- [Belge alıntısı]:
═══

11.06.2014

Ömür Kılıçaslan


2008 senesiydi, Olimposta 3 gün süren Olympos Music Fest - MTV Alternative Nation adında bir müzik festivali tertip etmişlerdi,
Olimpos bizim için "şurası"ydı, yıllarca Rock'n Coke'a gidememiş belki de gitmeyi kendimize yakıştıramamış bizler için, MTV Türkiye'nin düzenlediği bu festival bizler için nimetten sayılıyordu.
 kendi aramızda hazırlıklarımızı yaptık, çadırlı kamp için kombine bilet ve çadırlar aldık, artan paramızı da orada yeme ve özellikle de içmeye harcayacaktık,
üstelik festivale Gevende, Direc-t, Ayyuka, Kreş, Dorian, 110, Makine, Nükleer Başlıklı Kız ve Hariçten Gazelciler gibi dönemin son derece afilli ve alternatif müzik toplulukları geliyordu.
  
Hariçten Gazelciler benim tesadüfen farkettiğim ve müziklerini çok beğendiğim ancak Murat K. başta olmak üzere hiç bir arkadaşıma benimsetemeiğim bir topluluktu, festivalin 3. ve son günü sahneye çıktılar biz 3.güne kadar ucuz alkol alıp kafamız çok güzel gezmenin ve bir hot dog ile gün geçirmenin yolunu bulmuştuk, Hariçten Gazelciler sahneye çıktı ve içinde Anadolu toprağı olan müziği ile bizleri bütünledi o kafayla Murat K. bana "abi çok iyilermiş ya"  demişti.
 
Hariçten Gazelciler'in sahnede olduğu o an festivalden de öte hayatımın en mutlu anlarından birisiydi.
2014'ün 11 haziran sabahı öğrendim ki 
Hariçten Gazelciler'in solisti,abisi, kaptanı, çağlamanın mucidi  terastan düşerek hayatını kaybetmiş.
önce gün boyunca böyle değerli bir insanın ölümüne üzüldüm ,
sonra da "niye benim mutluluğum ölüyor ki?" diye düşündüm.

5.06.2014

Uzak Yakınlık

Kadıköy sahilinde haziranın ilk günlerinden biri olmasına rağmen ılık bir havada oturuyorduk, dalgalar bizi sakinliğe davet edercesine yavaş bir tempo ile kıyıya vuruyordu, Beyazıttaki üniversitenin arkasından güneş batmakta, vapura yetişmeye çalışan insanlar koşmadan seri adımlarla arkamızda yol almaktaydı. 
 Mangolu soğuk çayından bir yudum aldı ve iğrenç martıların berbat sesini bastıran bir ses tonu ile söze girdi:
-Bu sefer haber verdiğin için teşekkür ederim.

 "Bu sefer" diyerek kıyas yaptığı bundan tam bir sene öncesiydi teşekkür ederek kinaye yaptığı ise o sene görüşememiş olmamızdı.
Cevabımı verirken kafam onun baldırına gelecek şekilde kucağına uzandım,
 -Söylemiştim, mazeretlerim vardı ve sana elimi mis işareti yaparak mazeret açıklamamın beni ne kadar tiksinç göstereceğini biliyorsun.

═══

- [Kayıt alıntıları]:
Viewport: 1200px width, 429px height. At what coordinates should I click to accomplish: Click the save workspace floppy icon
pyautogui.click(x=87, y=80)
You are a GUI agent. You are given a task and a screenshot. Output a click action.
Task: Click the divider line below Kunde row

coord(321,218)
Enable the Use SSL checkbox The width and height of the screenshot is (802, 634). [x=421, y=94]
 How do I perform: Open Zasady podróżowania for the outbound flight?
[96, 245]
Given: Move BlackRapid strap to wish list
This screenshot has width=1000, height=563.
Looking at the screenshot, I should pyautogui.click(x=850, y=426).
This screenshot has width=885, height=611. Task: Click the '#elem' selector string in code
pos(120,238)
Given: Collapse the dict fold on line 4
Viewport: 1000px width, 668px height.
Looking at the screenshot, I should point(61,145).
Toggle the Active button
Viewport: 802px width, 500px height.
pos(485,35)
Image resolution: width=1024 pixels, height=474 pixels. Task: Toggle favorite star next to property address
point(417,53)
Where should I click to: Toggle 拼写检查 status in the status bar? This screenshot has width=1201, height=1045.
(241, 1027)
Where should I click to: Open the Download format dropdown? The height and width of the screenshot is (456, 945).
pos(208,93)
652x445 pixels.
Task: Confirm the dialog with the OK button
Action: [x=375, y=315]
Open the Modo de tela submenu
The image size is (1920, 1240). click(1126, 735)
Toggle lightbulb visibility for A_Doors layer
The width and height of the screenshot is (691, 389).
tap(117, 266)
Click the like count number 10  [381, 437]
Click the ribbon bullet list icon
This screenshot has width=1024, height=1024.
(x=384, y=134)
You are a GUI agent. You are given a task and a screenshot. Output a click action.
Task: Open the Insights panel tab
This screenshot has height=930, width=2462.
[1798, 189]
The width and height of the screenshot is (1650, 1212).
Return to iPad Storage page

═══

- [Görev metni]:
Lütfen belge alıntısında Hariçten Gazelciler'den terastan düşerek hayatını kaybettiği yazılan kişi için kullanılan nitelemelerin hepsini sıralayın.

- [Yanıt]:
- solisti
- abisi
- kaptanı
- çağlamanın mucidi